PAESI NORDICI
L’assemblea dei vescovi di Svezia, Norvegia Finlandia, Danimarca e Islanda
I vescovi delle Conferenze episcopali dei Paesi nordici (Svezia, Norvegia, Finlandia, Danimarca e Islanda) hanno concluso il 20 marzo la loro assemblea plenaria di primavera. Sono stati ospitati dai monaci cistercensi nel loro convento a Heiligenkreuz, non lontano da Vienna.
Il grazie dei vescovi. Si legge nel comunicato stampa diffuso al termine dei lavori (15-20 marzo), che i vescovi hanno inviato una lettera a Papa Francesco “per congratularsi in occasione dell’elezione e dell’inaugurazione del suo pontificato”. Essi assicurano “che i fedeli nei loro Paesi lo sosterranno con la loro preghiera. Allo stesso modo, esprimono il loro ringraziamento a Papa Benedetto per la sua guida della Chiesa e per aver portato questo pesante fardello durante questi otto anni”.
La Chiesa e i mezzi d’informazione. Nell’assemblea plenaria dello scorso settembre, a Tromsø, in Norvegia, era emerso come nodo problematico quello del rapporto tra i media e la Chiesa. In particolare, la preoccupazione dei vescovi è di riuscire a raccontare nei mezzi di comunicazione “come la Chiesa pensa e lavora”. I vescovi hanno espresso le loro critiche per come i mezzi di comunicazione, ad esempio, hanno recentemente riferito sulle questioni degli abusi sessuali, senza riferire dell’impegno “per risolvere i casi di abusi in passato ed evitare che si ripetano mai più”. I vescovi chiedono “se questo è dovuto alla mancanza di comunicazione da parte dei vescovi stessi o se si tratti di una mancanza di attenzione e di rispetto da parte dei media”. Giornalisti esperti saranno interpellati per aiutare a comprendere meglio la questione.
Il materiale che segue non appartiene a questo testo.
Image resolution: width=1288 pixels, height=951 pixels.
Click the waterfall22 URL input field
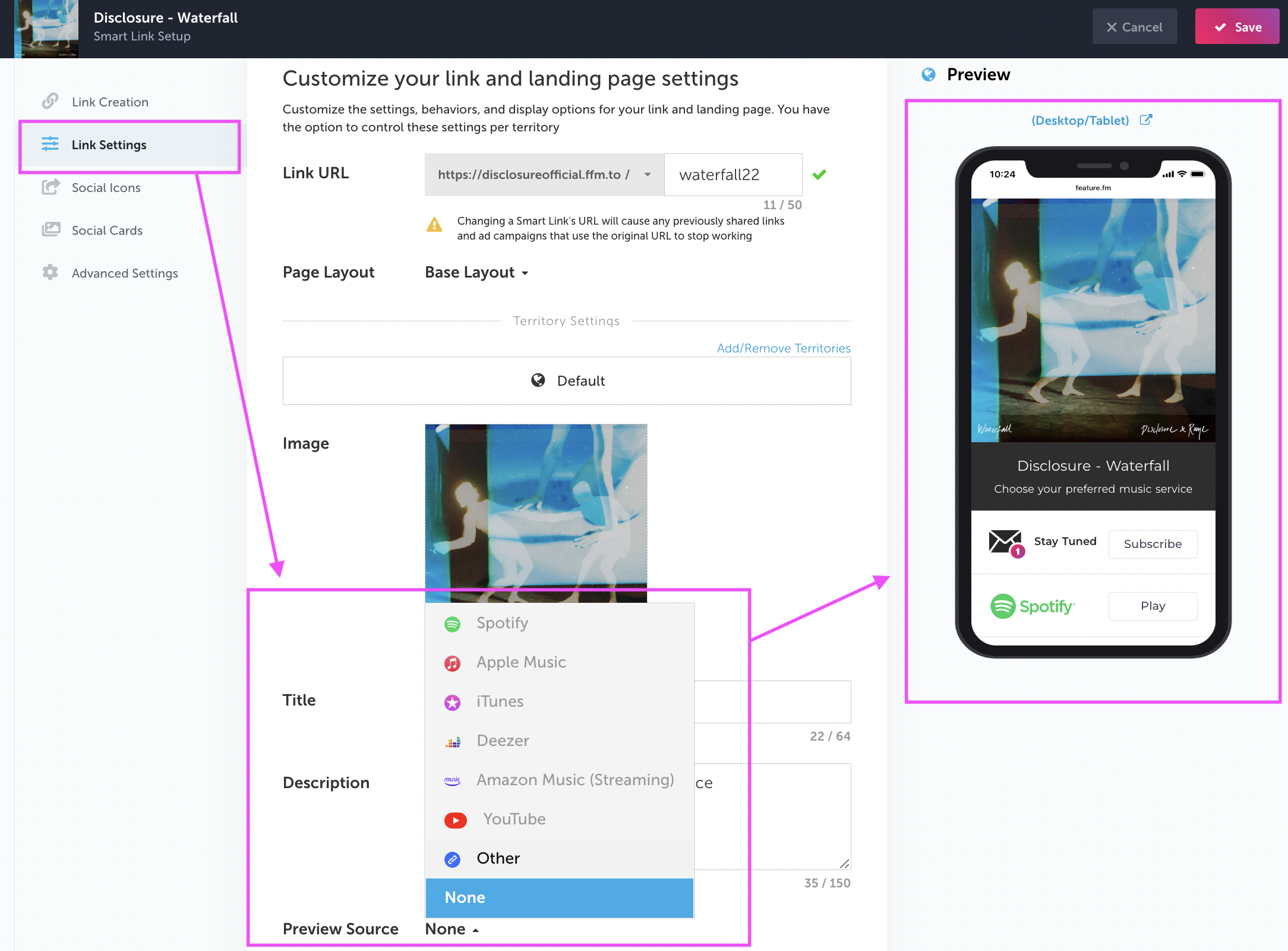[x=733, y=174]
La formazione dei nuovi sacerdoti. I vescovi hanno approvato i nuovi statuti per i seminari dei Paesi nordici, dive si registra “un notevole aumento del numero di giovani candidati al sacerdozio. Al momento attuale sono circa 60 in fase di formazione sacerdotale nei seminari e nelle case di formazione per servire nei nostri Paesi”. I rettori dei seminari “continueranno a lavorare insieme ai candidati per mantenere un elevato livello accademico e di maturità personale”. Tra coloro che frequentano gli studi teologici “vi sono anche fedeli convertiti dalla Chiesa luterana che si sforzano di approfondire e completare la loro formazione teologica”.
I cattolici delle Chiese Orientali. Molti cattolici delle Chiese Orientali ora vivono nei Paesi nordici, soprattutto in Svezia. I vescovi “hanno stretto contatto con loro, per cercare di rispondere alle loro necessità pastorali”. Occorre affrontare questioni giurisdizionali e di responsabilità pastorale, che andranno risolte in accordo con queste comunità e con la Santa Sede.
Germania: concorso giovanile per progetti di promozione
È iniziato il 26 marzo il concorso “Jungenwelten” promosso dalla pastorale tedesca maschile e per i giovani. Lo riferisce il sito della Conferenza episcopale tedesca (Dbk), invitando i gruppi ecclesiastici a presentare progetti “innovativi nell’attività di promozione dei giovani”. Si tratta, specifica il comunicato, “di iniziative nelle parrocchie o nelle associazioni giovanili, nelle scuole e negli asili oppure in strutture di assistenza sociale ai giovani, in cui siano stati individuati modi creativi per coinvolgere attivamente gruppi di giovani o di uomini a partecipare alla vita della Chiesa locale”. L’obiettivo è “rendere visibile la molteplicità di progetti e idee e dare risalto all’impegno profuso, spesso attraverso il volontariato”. Il progetto è diretto dall’Ufficio per la pastorale giovanile della Dbk e dall’Ufficio per la pastorale maschile nelle diocesi, con il patrocinio dell’arcivescovo di Bamberga, monsignor Ludwig Schick, e del vescovo di Spira, monsignor Karl-Heinz Wiesemann, responsabili del settore. I gruppi o i singoli possono presentare i loro progetti entro il 31 luglio visitando il sito www.wettbewerb-jungenwelten.de. Le proposte saranno esaminate da una giuria di esperti e docenti universitari.